Required work: Return the data below exactly, but only from the line containing "Terepépítési kiegészítők (84, 747)" through the line containing "Vasúttársaság: (501, 354)", with both of those lines included.

Supplied material:
▼
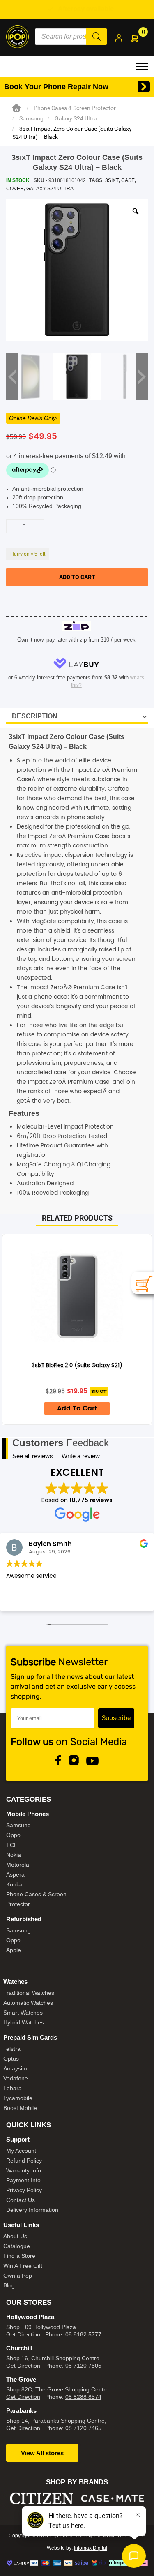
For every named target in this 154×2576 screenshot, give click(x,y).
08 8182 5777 (83, 2334)
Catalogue (16, 2246)
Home (16, 108)
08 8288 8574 (83, 2397)
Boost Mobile (20, 2108)
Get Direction (23, 2334)
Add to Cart (77, 1408)
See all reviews (32, 1455)
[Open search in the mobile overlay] (71, 36)
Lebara (12, 2088)
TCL (11, 1845)
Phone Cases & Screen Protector (75, 108)
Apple (13, 1950)
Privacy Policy (24, 2190)
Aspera (15, 1874)
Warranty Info (23, 2170)
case (128, 180)
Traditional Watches (28, 1993)
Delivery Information (32, 2210)
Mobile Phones (27, 1813)
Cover (15, 189)
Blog (9, 2285)
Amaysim (15, 2068)
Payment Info (23, 2180)
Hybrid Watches (23, 2022)
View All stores (42, 2452)
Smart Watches (23, 2012)
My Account (21, 2150)
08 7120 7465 (83, 2428)
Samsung (31, 118)
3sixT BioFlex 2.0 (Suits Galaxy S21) (77, 1366)
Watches (15, 1981)
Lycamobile (17, 2098)
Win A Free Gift (22, 2265)
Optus (11, 2058)
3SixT (112, 180)
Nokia (13, 1854)
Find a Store (19, 2256)
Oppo (13, 1835)
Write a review (81, 1455)
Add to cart (77, 577)
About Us (15, 2236)
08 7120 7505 (83, 2365)
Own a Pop (17, 2275)
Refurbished (23, 1919)
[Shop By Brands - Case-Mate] (83, 2499)
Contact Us (20, 2200)
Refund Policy (24, 2160)
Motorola (17, 1864)
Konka (14, 1884)
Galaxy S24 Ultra (76, 118)
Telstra (12, 2048)
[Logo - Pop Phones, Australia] (17, 36)
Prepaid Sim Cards (30, 2037)
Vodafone (15, 2078)
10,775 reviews (91, 1500)
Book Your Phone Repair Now (56, 87)
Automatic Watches (28, 2002)
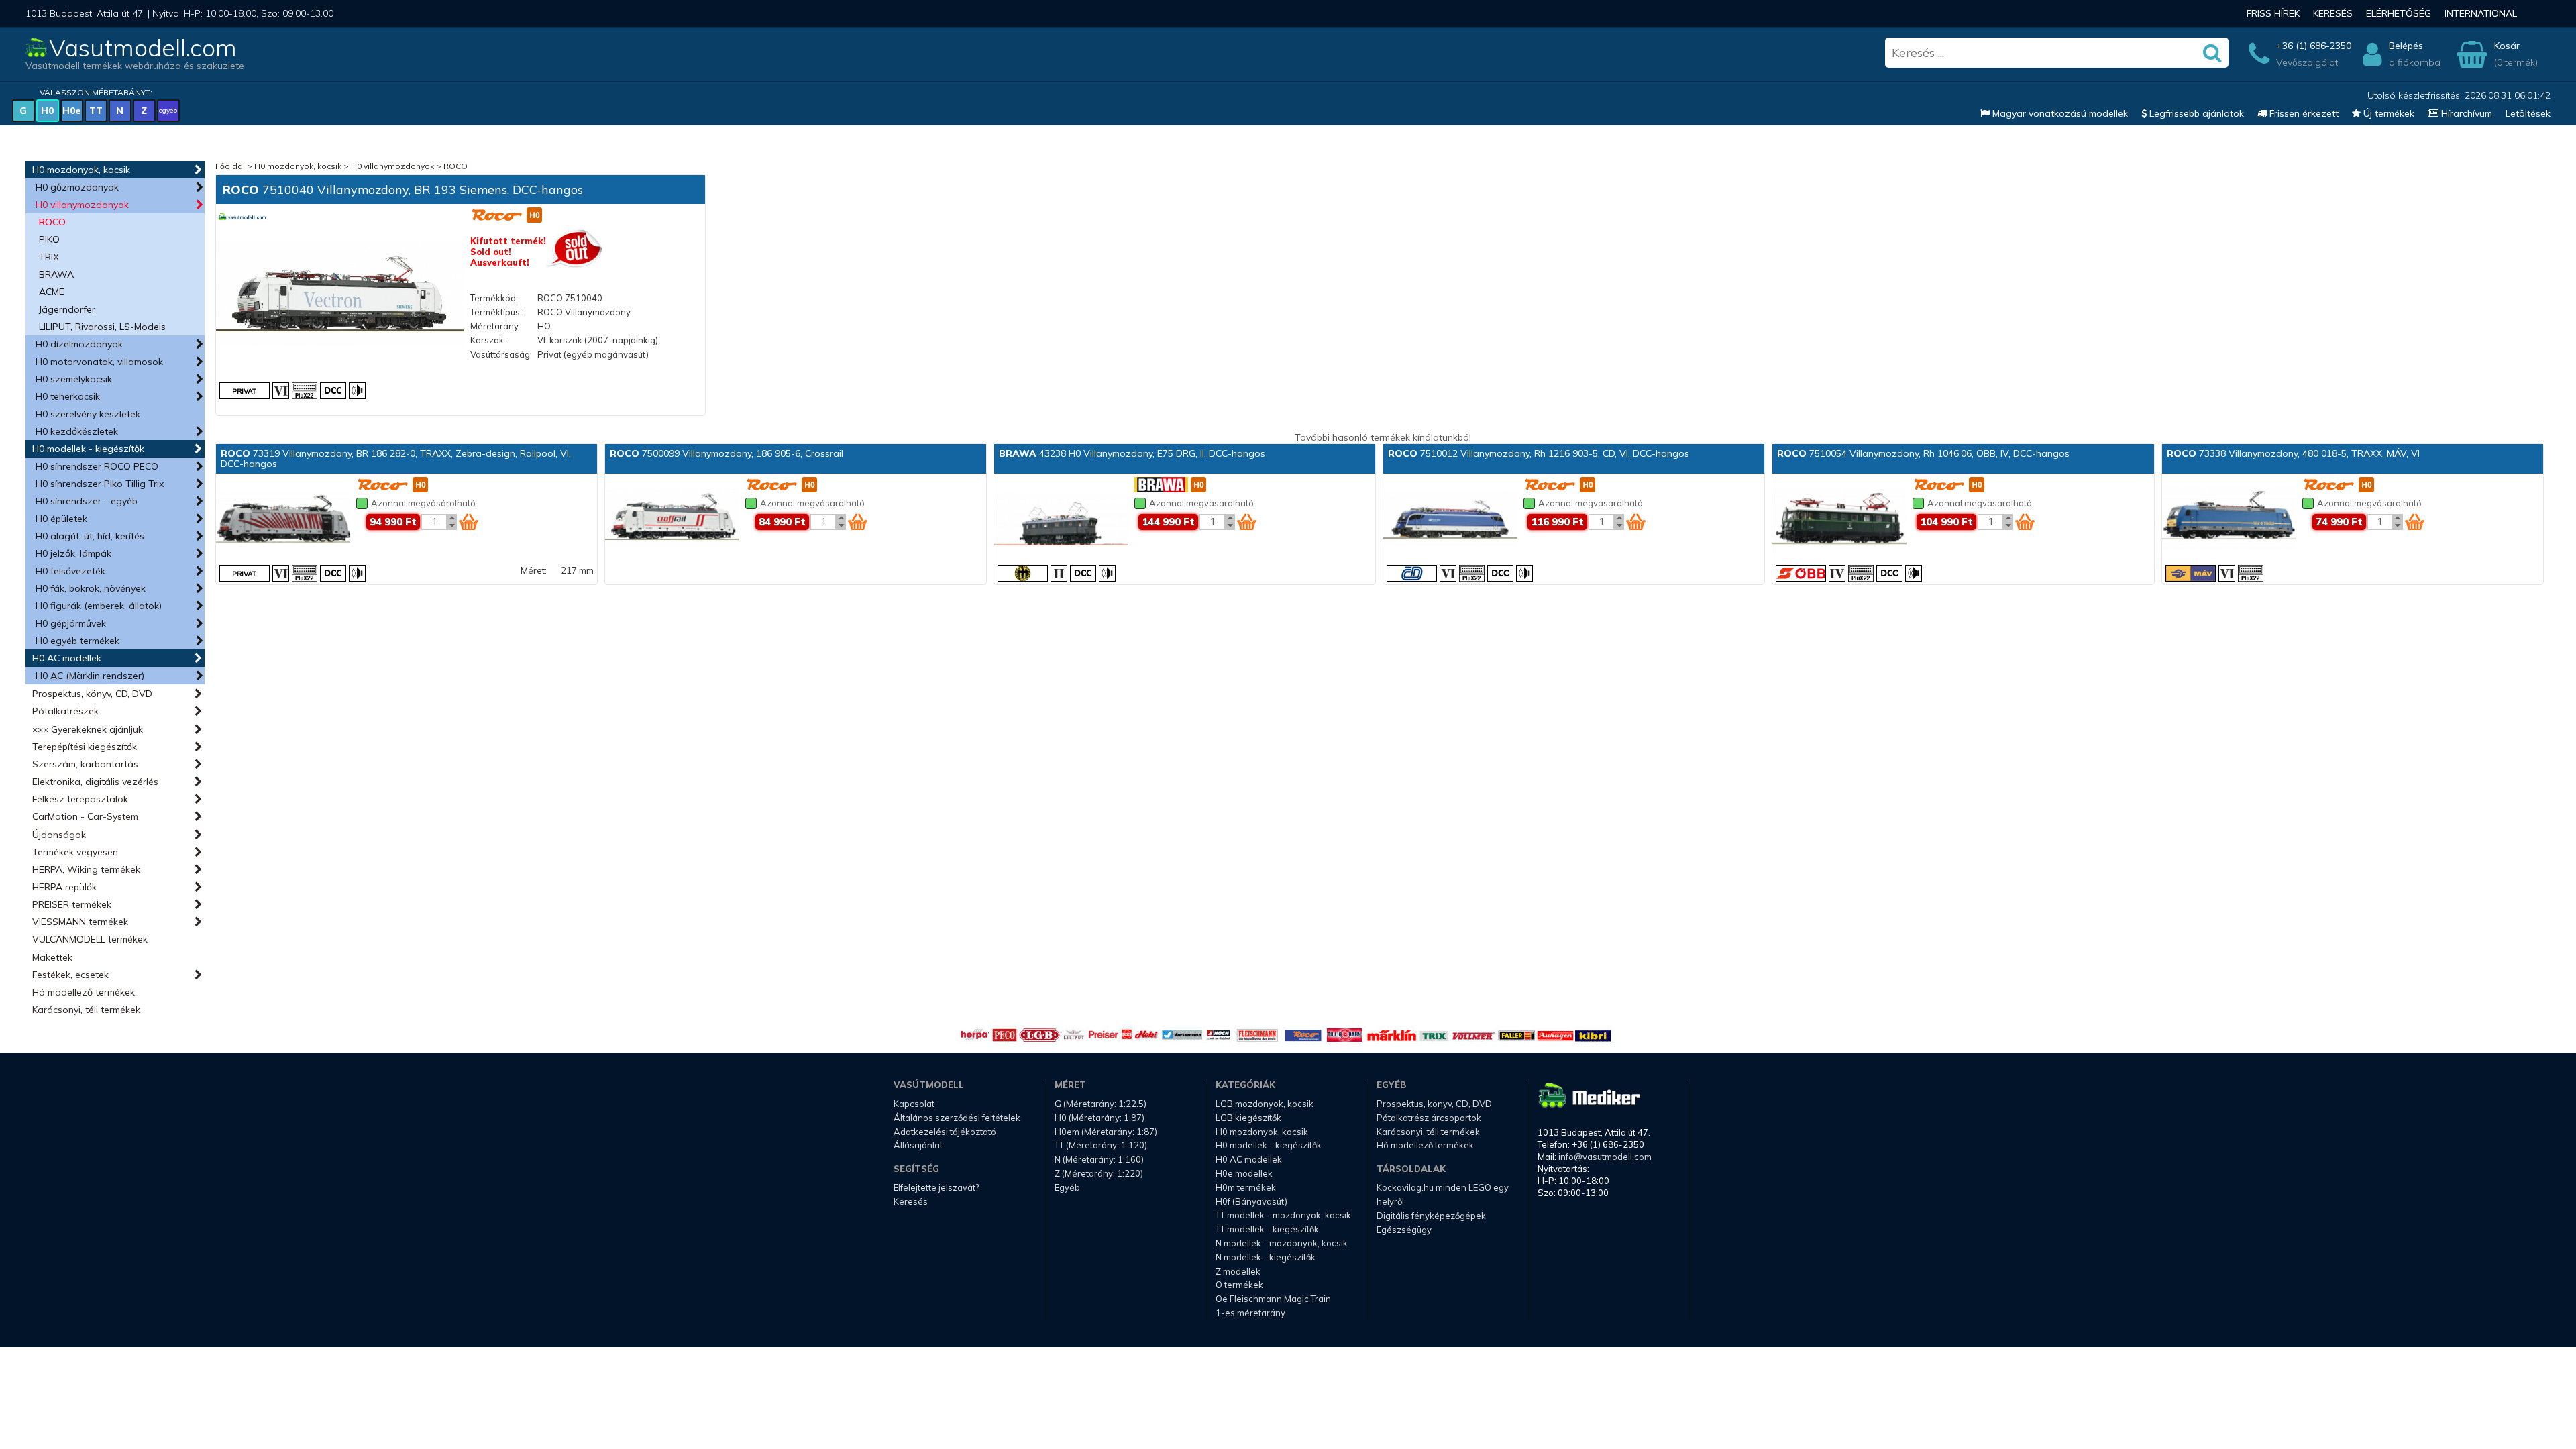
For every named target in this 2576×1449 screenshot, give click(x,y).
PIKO (49, 239)
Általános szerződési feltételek (957, 1117)
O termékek (1239, 1284)
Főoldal (230, 166)
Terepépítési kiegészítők (84, 747)
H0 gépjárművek (71, 623)
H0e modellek (1244, 1173)
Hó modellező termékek (83, 992)
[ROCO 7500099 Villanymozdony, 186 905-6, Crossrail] (672, 519)
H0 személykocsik (74, 379)
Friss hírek (2273, 13)
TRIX (49, 257)
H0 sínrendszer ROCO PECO (97, 466)
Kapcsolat (914, 1103)
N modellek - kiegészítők (1266, 1257)
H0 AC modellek (66, 658)
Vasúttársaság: (501, 354)
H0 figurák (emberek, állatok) (99, 606)
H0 (47, 111)
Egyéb (1067, 1187)
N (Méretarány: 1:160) (1099, 1159)
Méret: (534, 570)
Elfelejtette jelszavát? (936, 1187)
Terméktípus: (496, 312)
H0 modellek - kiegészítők (88, 449)
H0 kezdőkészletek (77, 431)
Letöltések (2528, 113)
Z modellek (1238, 1271)
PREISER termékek (71, 904)
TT (96, 111)
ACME (51, 292)
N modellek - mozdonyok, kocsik (1282, 1243)
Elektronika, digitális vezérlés (95, 781)
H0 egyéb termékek (77, 641)
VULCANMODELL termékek (90, 939)
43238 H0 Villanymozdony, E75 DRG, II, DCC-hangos (1132, 453)
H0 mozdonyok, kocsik (81, 170)
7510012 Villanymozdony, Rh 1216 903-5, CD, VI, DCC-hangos (1538, 453)
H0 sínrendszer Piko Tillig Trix (100, 484)
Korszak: (488, 340)
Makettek (52, 957)
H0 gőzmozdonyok (77, 187)
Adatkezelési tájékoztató (945, 1131)
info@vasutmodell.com (1605, 1156)
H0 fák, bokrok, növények (91, 588)
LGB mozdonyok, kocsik (1264, 1103)
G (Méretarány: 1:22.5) (1100, 1103)
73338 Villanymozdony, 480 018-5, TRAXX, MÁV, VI (2293, 453)
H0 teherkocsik (68, 396)
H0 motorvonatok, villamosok (99, 362)
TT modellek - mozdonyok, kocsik (1283, 1215)
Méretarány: (495, 326)
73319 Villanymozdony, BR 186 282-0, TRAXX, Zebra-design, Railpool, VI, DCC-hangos (396, 458)
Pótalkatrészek (65, 711)
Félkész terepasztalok (80, 799)
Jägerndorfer (67, 309)
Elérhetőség (2398, 13)
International (2481, 13)
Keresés (2333, 13)
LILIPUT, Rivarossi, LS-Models (102, 327)
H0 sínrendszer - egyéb (87, 501)
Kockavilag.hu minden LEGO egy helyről (1443, 1194)
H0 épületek (61, 519)
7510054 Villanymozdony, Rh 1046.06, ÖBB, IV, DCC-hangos (1923, 453)
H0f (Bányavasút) (1251, 1201)
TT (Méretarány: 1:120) (1101, 1145)
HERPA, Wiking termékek (86, 869)
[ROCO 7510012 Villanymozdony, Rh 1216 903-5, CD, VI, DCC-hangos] (1450, 519)
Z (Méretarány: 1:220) (1099, 1173)
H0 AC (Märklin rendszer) (90, 675)
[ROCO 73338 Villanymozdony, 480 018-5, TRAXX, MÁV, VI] (2229, 519)
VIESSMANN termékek (80, 922)
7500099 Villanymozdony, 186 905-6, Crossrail (726, 453)
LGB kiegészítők (1248, 1117)
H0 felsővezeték (70, 571)
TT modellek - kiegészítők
▲
Output for this exercise:
Terepépítési kiegészítők (84, 747)
H0 gépjárművek (71, 623)
H0e modellek (1244, 1173)
Hó modellező termékek (83, 992)
[ROCO 7500099 Villanymozdony, 186 905-6, Crossrail] (672, 519)
H0 személykocsik (74, 379)
Friss hírek (2273, 13)
TRIX (49, 257)
H0 sínrendszer ROCO PECO (97, 466)
Kapcsolat (914, 1103)
N modellek - kiegészítők (1266, 1257)
H0 AC modellek (66, 658)
Vasúttársaság: (501, 354)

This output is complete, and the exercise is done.